Because the derivatives of e^x and ln(x) are e^x and 1/x, respectively, the integrals of the latter two functions are just the former. If the variable parts of these functions are not just x, but a polynomial of x, then the substitution method must be used to get the correct answer.
I want to talk a little bit more about the method of substitution as it applies to functions involving e to the x or natural log. But first of all, let's go over these derivative formulas really quick.

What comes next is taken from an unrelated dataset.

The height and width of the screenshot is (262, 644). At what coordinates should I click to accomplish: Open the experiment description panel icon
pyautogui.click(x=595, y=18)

The derivative of e to the x is e to the x and that's where we get the integral formula for e to the x, right? All we have to do is reverse this. The integral of e to the x is e to the x plus c. And which one of these do we use for the anti-derivative? We always use this formula for the anti-derivative of 1 over x because the domain of this of this formula is all real numbers except 0. The domain of this formula is only the positive numbers. This this is only true in the positive numbers. So it's not as good a formula to use for your anti-derivative. So that's why we we say that the integral of 1 over x dx is the natural log of the absolute value of x+c.
Now, every derivative formula can be turned into an integral formula. We remember that. One of the key problems with these formulas is that people sometimes misuse them. And I want to show you an example of how that can happen right now. For example integrating e to the 3 plus point 4x, and this is not exactly the same as e to the x. But some people might be tempted to just say, well, using this formula it would be e to the 3 plus point 4x+c. But I want to show you that this is not, this is not correct. The derivative, you differentiate the answer you should get the original function that you were integrating. So the derivative of that is going to be, you take the derivative of e to anything and you get e to that power, e to the 3 plus 0.4x times the derivative of 3 plus 0.4x and that's 0.4. Okay, this is not what we started out within the integral. So this is not true. Okay, so you can't just use this formula directly.
Same thing here. This looks a lot like, it's of the same form as you know 1 over x dx. I have 1 over 2-5x dx, right? I can write this as 1 over 2-5x. And so shouldn't that be the natural log of the absolute value of 2-5x+c? Well, you'll see it's not. Let's differentiate the answer and see if we get the original, the original function back again.
The derivative of natural log of the absolute value of 2-5x+c is, well first of all the derivative of natural log of the absolute value of something is just from this formula back here. Right? It's just 1 over that something. But here we'll have to use the chain rule. So it's 1 over 2-5x times the derivative of 2-5x which is -5. And the derivative of the +c is just 0. Alright. Now I can see that this is not the same. I started with 1 over 2-5x and I ended up with 1 over 2-5x times -5. So this is not right.
Okay, so both of these, both of these examples I just did are incorrect. The way they integrate these is using the method of substitution. I'll show you this in upcoming examples.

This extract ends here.